**Action requise:**
Poursuivez le texte sur les solutions agricoles CropScan et Deepleaf à la suite de sa dernière phrase.

**Texte à examiner:**
○ ○ ○ ○ ○ ○ ○

La deuxième solution que nous avons mise en place est appelée CropScan. Il s’agit d’une caméra externe que l’on monte sur un téléphone et qui utilise l’infrarouge pour identifier les maladies des plantes qui ne sont pas visibles à l’œil nu et aussi les virus. L’autre use case (cas d'utilisation), c'est la détection du taux de résidus de pesticides. Nous savons aujourd’hui qu'au niveau de l’Union européenne, le Maroc est le deuxième exportateur de tomates. Cependant, nous faisons face à un grand problème de résidus de pesticides, en plus des virus tels que le TopRef qui touche plus de 20% de notre production. Grâce à cette solution, nous avons pu solutionner ce problème, en identifiant les taux de résidus et donner le TMR (Temps minimum de récolte) pour avoir 0% de pesticides. Une simple image avec cette caméra donne un aperçu fiable du temps minimum à attendre pour, par la suite, récolter et exporter sans aucune crainte.
La troisième solution cible les ravageurs et les insectes qui mangent les fruits. En effet, aujourd'hui il existe des drones de grande taille qui sont dédiés à la pulvérisation des pesticides sur un grand champ. Cette pulvérisation dégrade le sol, et l’achat de cette technologie est très coûteux. Ainsi, nous avons implifié la tâche de l’agriculteur en créant un petit drone de 20 x 20 centimètres qui va automatiquement, sans être piloté, surveiller toute la serre ou le champ ouvert. Une fois qu'il repère un objet volant, il le classifie en détectant si ce dernier est un pollinisateur ou un ravageur. Dans le cas où ce serait un ravageur, il va activer le drone, qui va attaquer ce ravageur avec des hélices et l'éliminer directement, sans utiliser de pesticides. Avec cette solution qui s’appelle Deepleaf, l'agriculteur n'a même pas besoin d'être dans le champ. Elle est au stade de MVP (Minimum Viable Product) ou (Produit minimum viable), et nous sommes en plein processus de développement.
F.N.H : Quel a été l’apport de l'Université Mohammed VI Polytechnique dans la réalisation de ce projet Agritech ?

○ ○ ○ ○ ○ ○ ○

Entrées de la collection:
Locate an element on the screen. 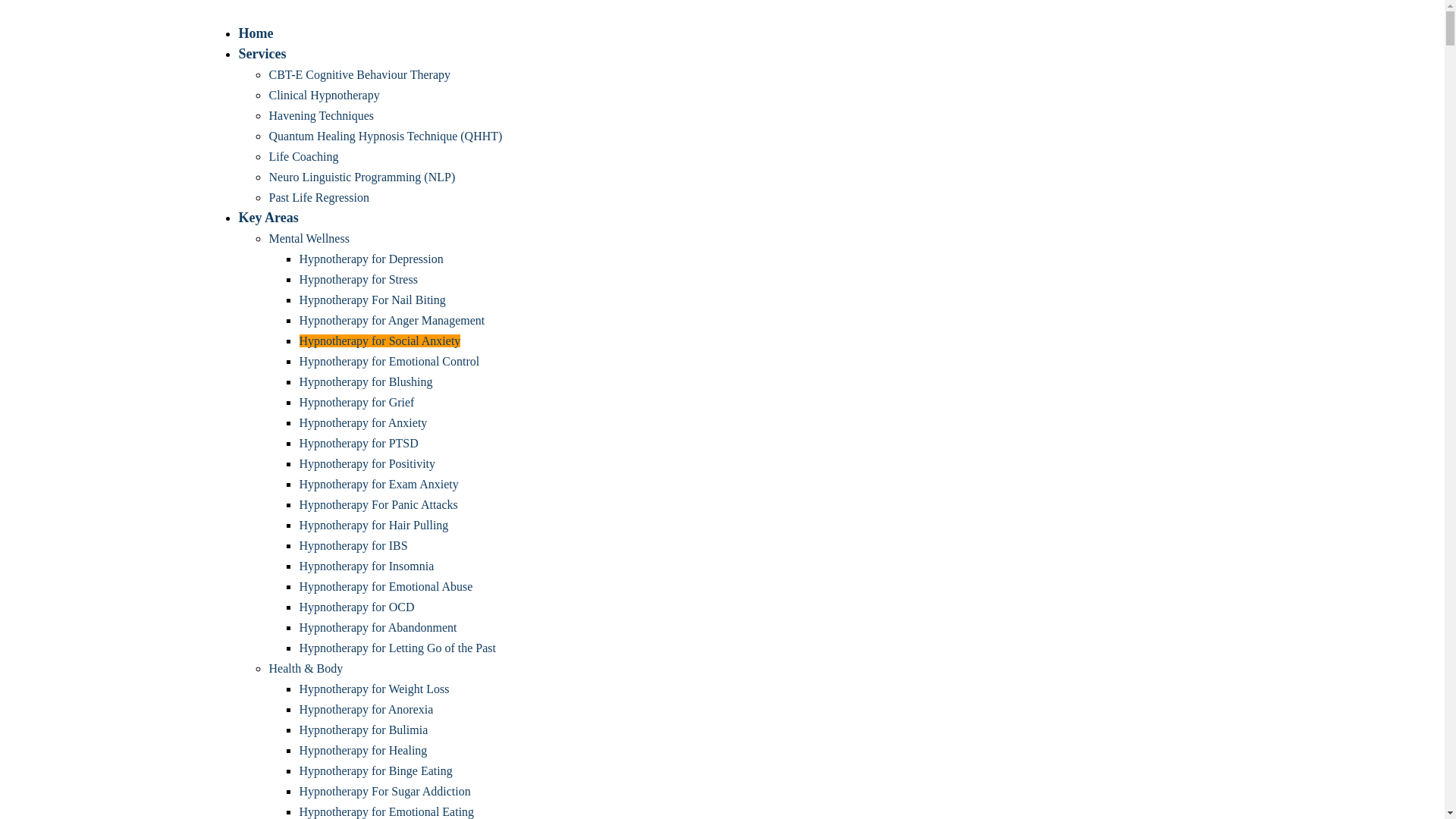 The height and width of the screenshot is (819, 1456). 'Health & Body' is located at coordinates (305, 667).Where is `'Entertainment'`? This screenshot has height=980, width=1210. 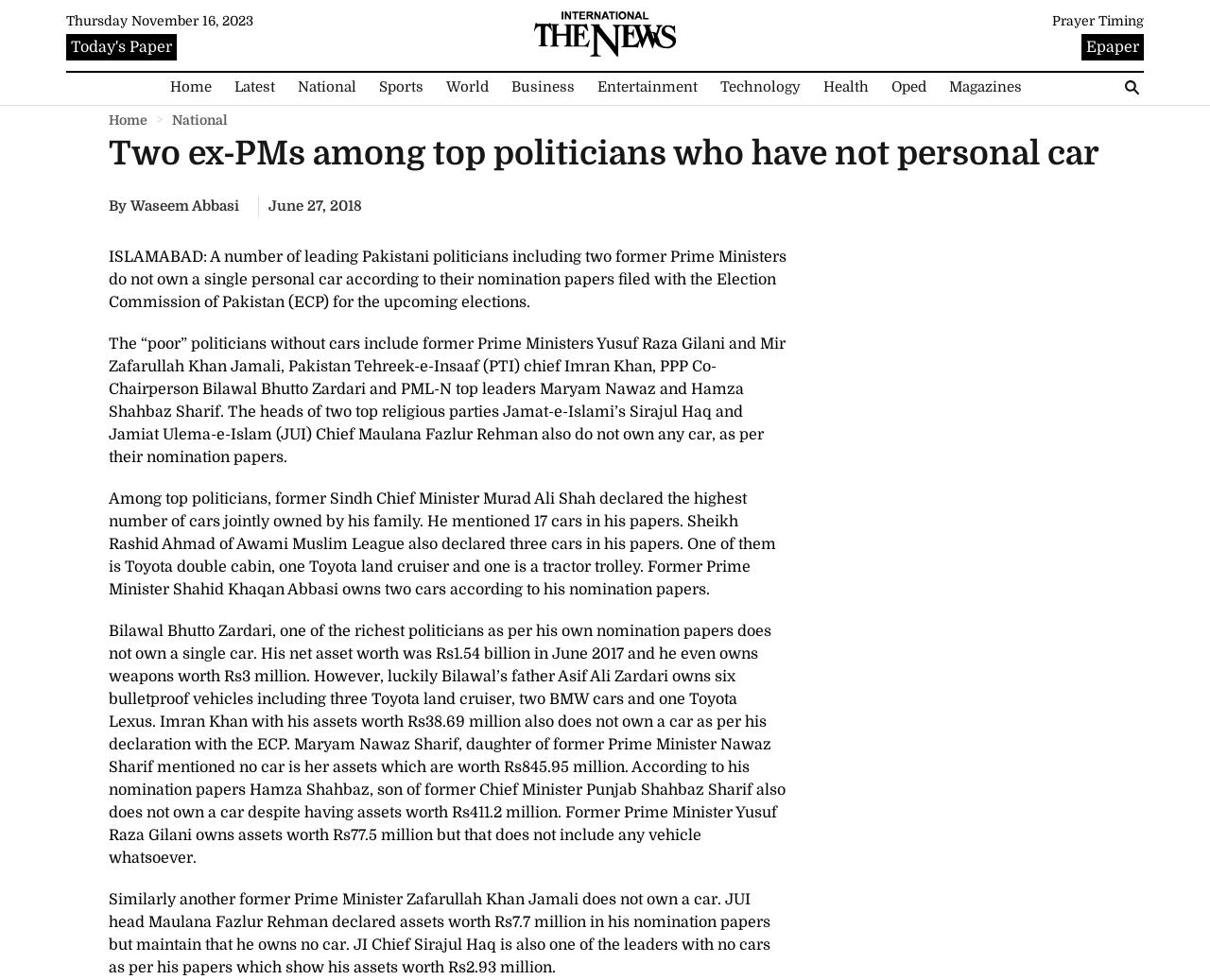 'Entertainment' is located at coordinates (647, 85).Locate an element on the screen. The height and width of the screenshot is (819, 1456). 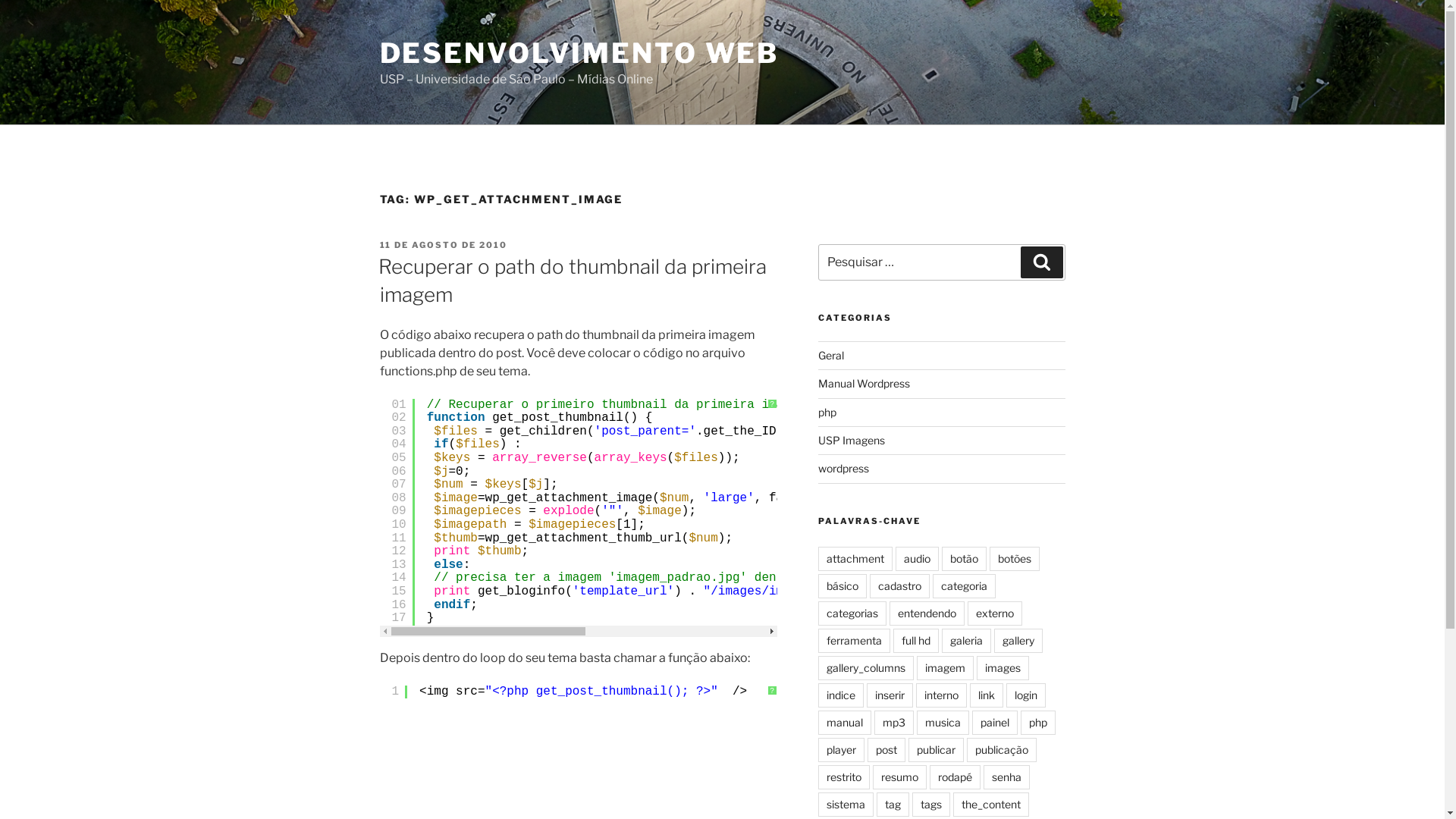
'externo' is located at coordinates (994, 613).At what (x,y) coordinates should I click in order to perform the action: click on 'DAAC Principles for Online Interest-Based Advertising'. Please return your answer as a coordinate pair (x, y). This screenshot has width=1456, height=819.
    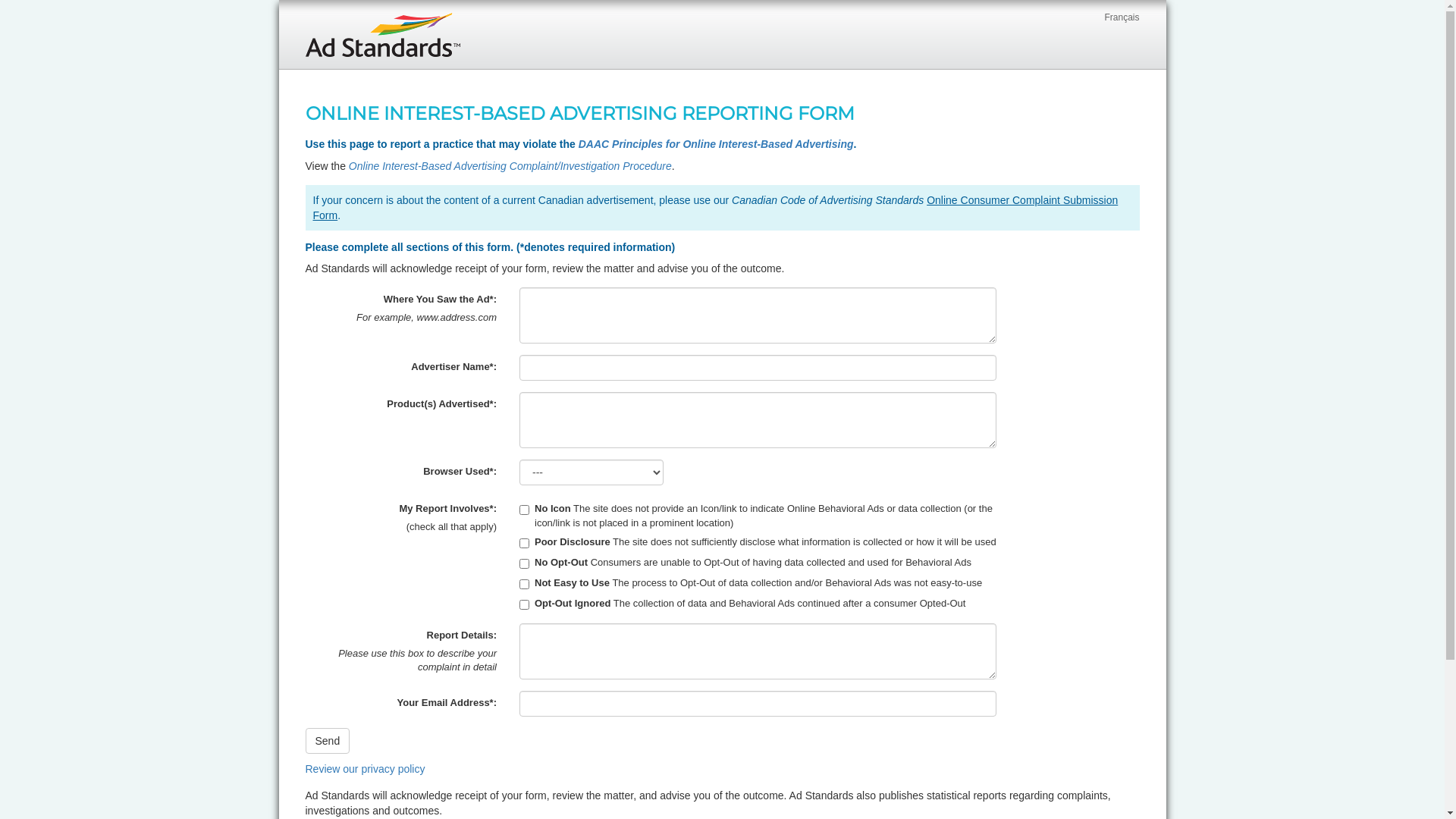
    Looking at the image, I should click on (715, 143).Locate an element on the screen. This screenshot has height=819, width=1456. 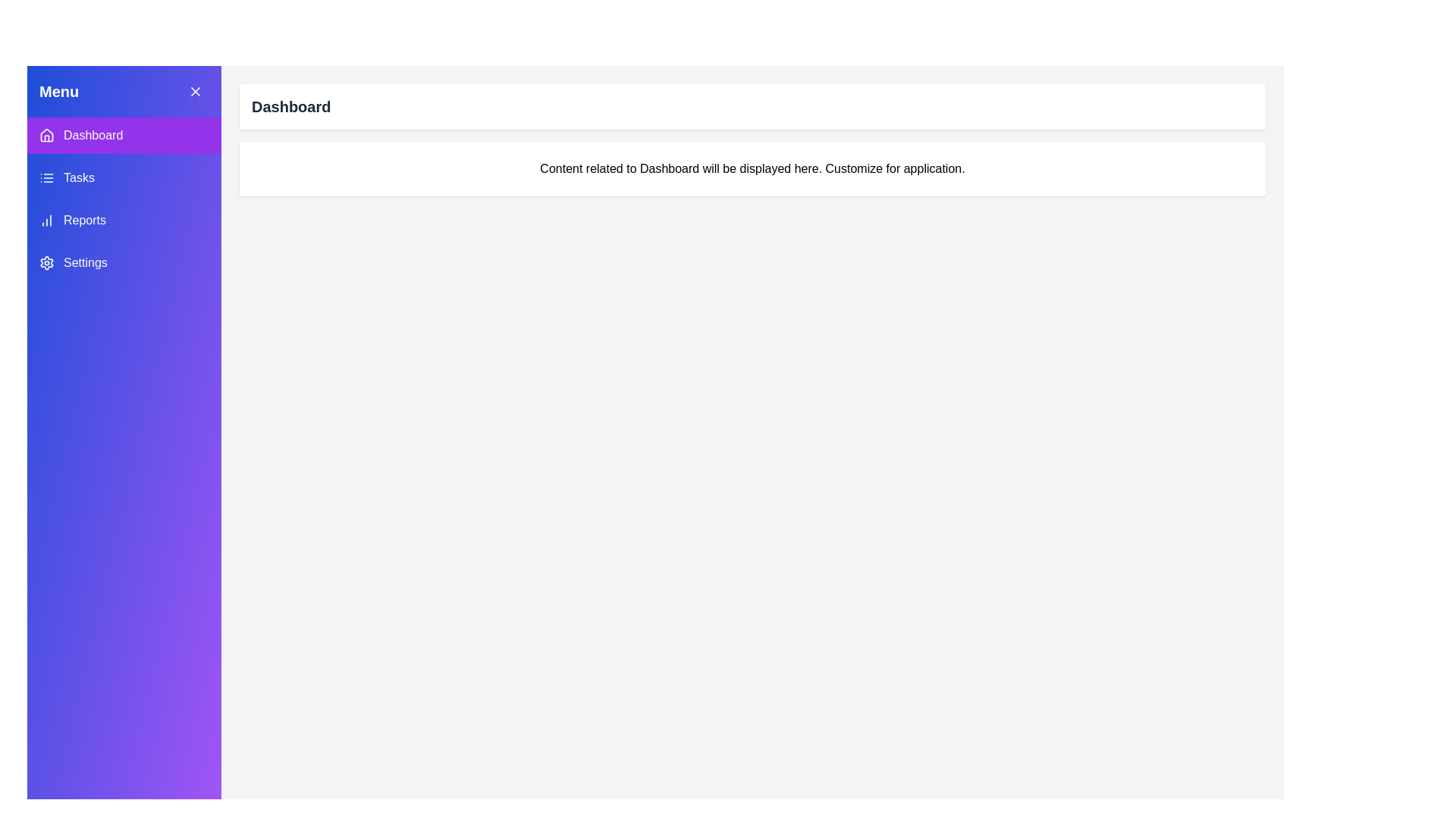
the Reports item in the menu to select it is located at coordinates (124, 220).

○ ○ ○ ○ ○ ○ ○

**Réponse:**
E.M.A : Mon projet entrepreneurial a eu un commencement effectif grâce aux programmes de L’UM6P. Nous avions participé au programme Agriyoung Innovate initié par l'UM6P et l'Agence pour le développement agricole (ADA), à l’issue duquel nous avions obtenu le deuxième prix. Cela nous a offert de la visibilité et les agriculteurs locaux ont commencé à nous donner accès à leurs fermes. Parallèlement, nous avons eu accès au Fab Lab., un laboratoire technologique composé d’outils tels que des 3D printers, des machines de coupe laser, etc. Grâce à ces moyens, nous avons monté notre propre prototype. L’UM6P nous a mis en relation avec la ferme expérimentale, où nous avons mené nos expérimentations. Nous avons collecté des images de maladies de plantes et collaboré avec des experts. Nous ne pouvions pas le faire sans l’UM6P, car c'est difficile d'accéder aux fermes des particuliers pour des raisons de sécurité sanitaire. Grâce à l'UM6P, nous avons eu la chance de développer notre solution via leurs ressources et écosystèmes.
F.N.H : Quels sont les perspectives à court et moyen terme pour Deepleaf ?
E.M.A : Aujourd'hui, nous sommes en train d'être introduits auprès d’un partenaire qui travaille avec des agriculteurs au niveau du Ghana et qui souhaite utiliser nos solutions Agritech pour résoudre les problèmes auxquels font face les agriculteurs dans ce pays. Nous rencontrons aussi d'autres partenaires via ce type d’événements, qui viennent de toute l'Afrique et de partout dans le monde pour chercher des solutions à leurs problèmes.